Le domaine de la santé aussi s’est amélioré avec des accords avec des organisations comme MSF qui malheureusement a mis fin ò son travail avec les enfants des rues. Nous avons surtout travaillé pour la prévention du sida et les soins pour celles et ceux qui en souffrent, sans négliger pour autant  

Autre progrès significatif : l’élection d’un nouveau conseil d’administration avec une majorité de membres qui ne travaillent pas dans le mouvement et ont une bonne compétences professionnelle, surtout dans le domaine administratif qui laissait fort à désirer. Et l’on recommence à trouver des ressources au Guatemala, un groupe d’entrepreneurs chrétiens vont se charger de la restructuration de notre centre.

Le bilan est donc positif et encourageant, mais nous sommes conscients que ce n’est qu’un début et qu’il y a encore beaucoup de chemin ò parcourir avant d’atteindre tous les enfants et les jeunes des rues du Guatemala.

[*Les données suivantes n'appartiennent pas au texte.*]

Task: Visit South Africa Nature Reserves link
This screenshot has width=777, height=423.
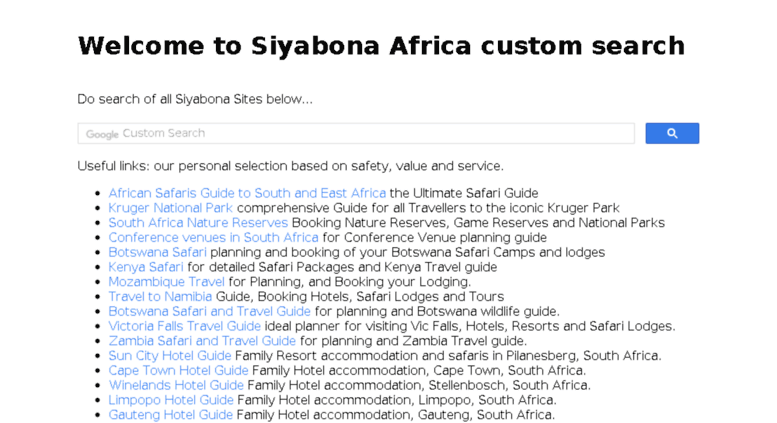Action: point(198,222)
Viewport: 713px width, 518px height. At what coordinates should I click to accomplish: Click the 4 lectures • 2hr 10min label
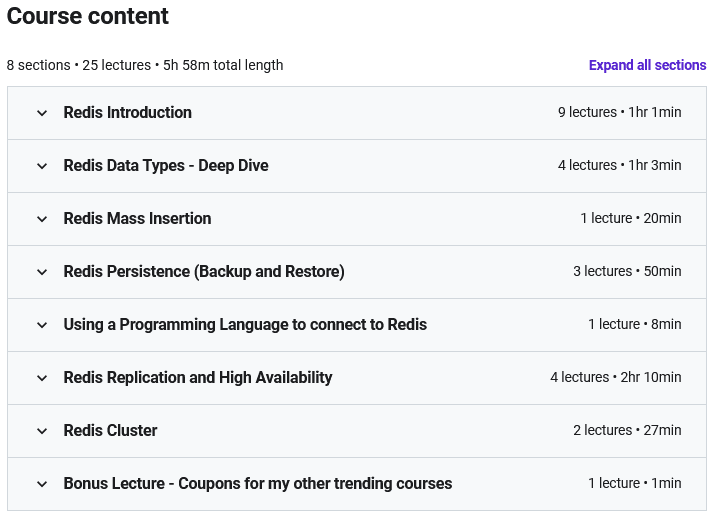[x=615, y=378]
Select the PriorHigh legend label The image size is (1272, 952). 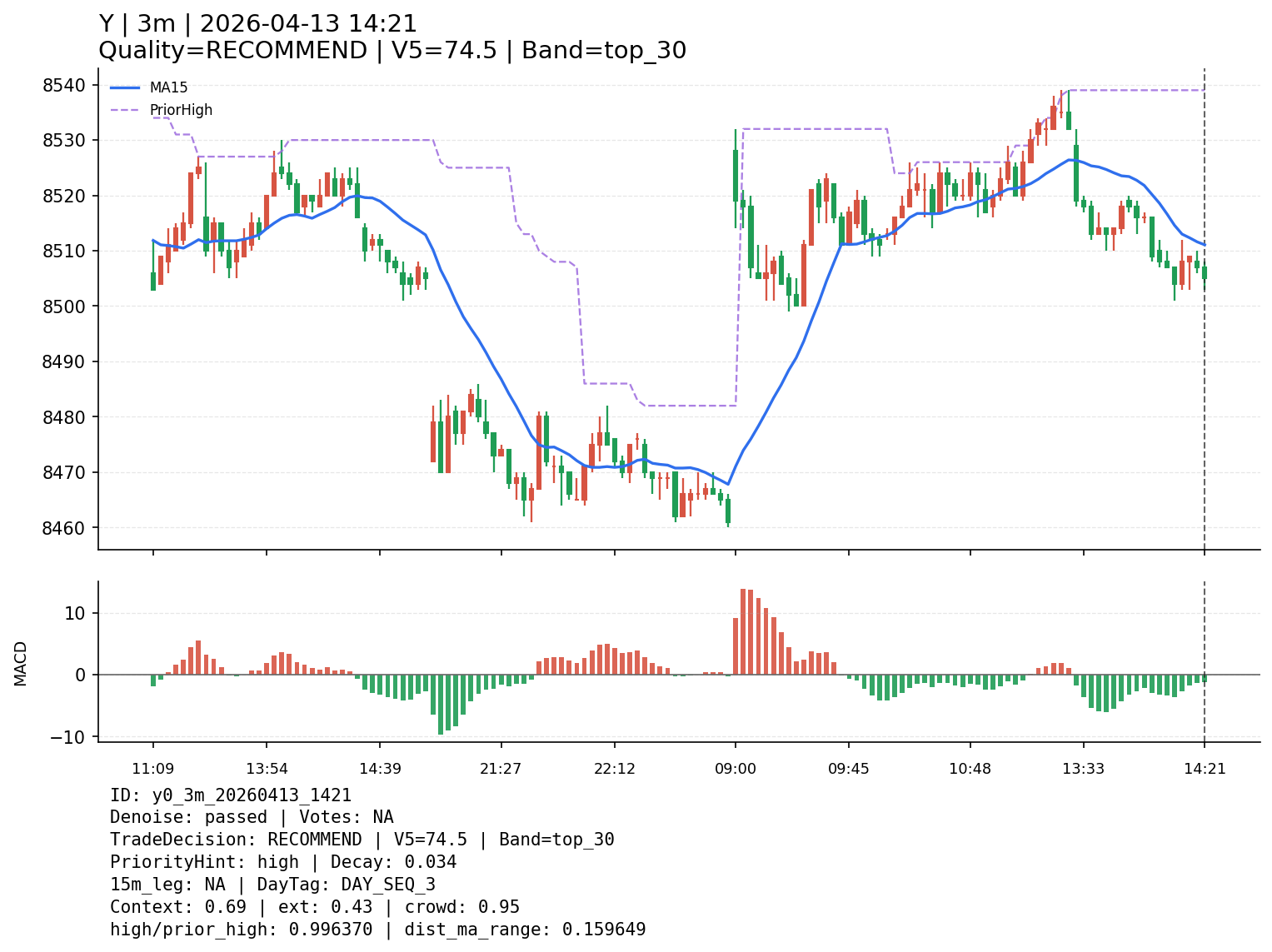(181, 110)
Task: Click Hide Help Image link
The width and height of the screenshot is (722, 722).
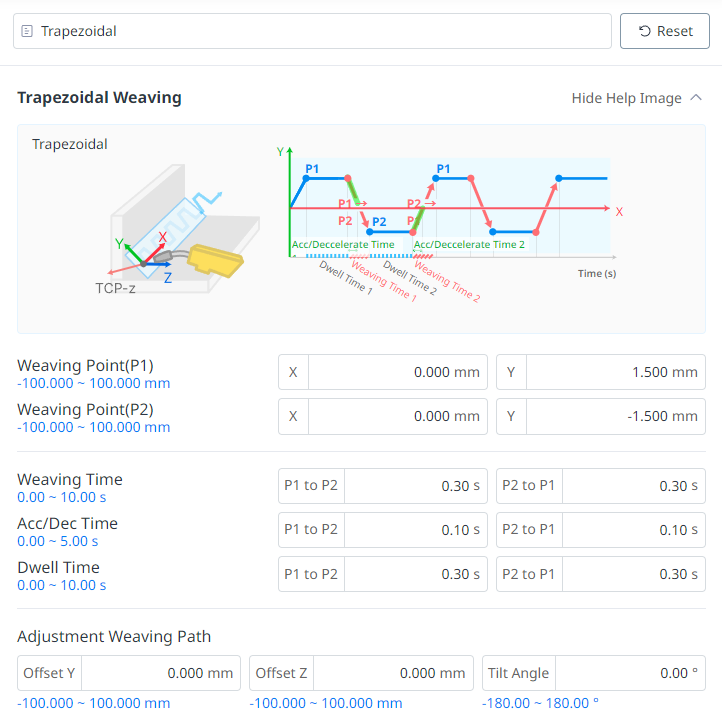Action: pos(626,98)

En Europe aussi 2005 a été une excellente année. Nous avons pu non seulement nous substituer à l’Union Européenne pour financer le mouvement, mais nous avons augmenté de 50 % le budget du MOJOCA en passant de 100 à 150.000 euros en 2005, à 200.000 pour l’année en cours. Cela été possible grâce à une augmentation significative des contributions données par les membres et les groupes de nos réseaux d’amitié, aux subventions accordées par des institutions publiques et privées, grâce aussi à des réserves que nous avons pu constituer durant la période couverte par l’UE, réserves qui vont disparaître rapidement, en grande partie durant cette année-ci.

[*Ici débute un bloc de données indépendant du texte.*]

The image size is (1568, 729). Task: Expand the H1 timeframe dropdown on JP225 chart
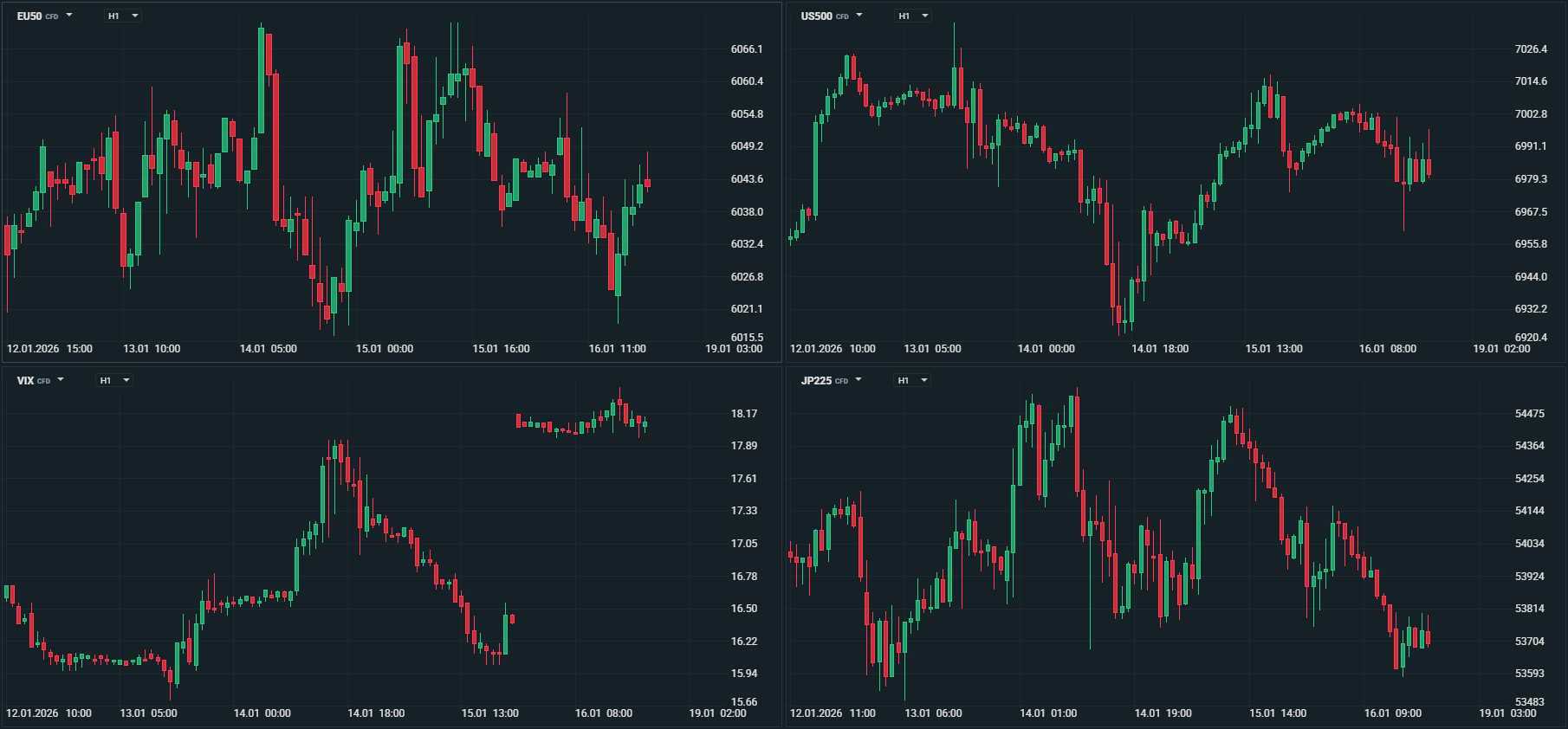pyautogui.click(x=912, y=380)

La Belgique a généreusement contribué à cet effort, comme vous l’expliquera Jacqueline. Le Réseau belge a fait un saut en avant spectaculaire : une meilleure organisation avec une coordination des groupes d’amitié, Une meilleure communication avec un bulletin bien présenté qui se lit avec plaisir, une jnformation par courriel a vu le jour. Les rapports avec des institutions privées et publiques se multiplient. De jeunes belges toujours plus nombreux font du volontariat avec le mouvement pour des périodes toujours plus longues, de 9 à 12 mois, avec des compétences accrues dans les activités de cirque ou en éducation. Le Réseau fait beaucoup plus que trouver de l’argent, il fait un travail de sensibilisation, de conscientisation, d’éducation au développement. Un effort significatif dans le sens d’un changement global de notre société planétaire.

Dans cette solidarité l’argent a sa place, non comme acte de charité ou de bienfaisance, mais comme partage d’amitié, comme recherche d’un mode de vie plus respectueux de la terre et de l’humanité.

Massimo Silvestri, responsable de notre site Internet me disait un jour, il l’a même écrit que l’Italie devrait assurer les 3/5 du budget du MOJOCA et la Belgique un cinquième, ce qui voudrait dire pour l’an prochain 50 ou 60.000 euros.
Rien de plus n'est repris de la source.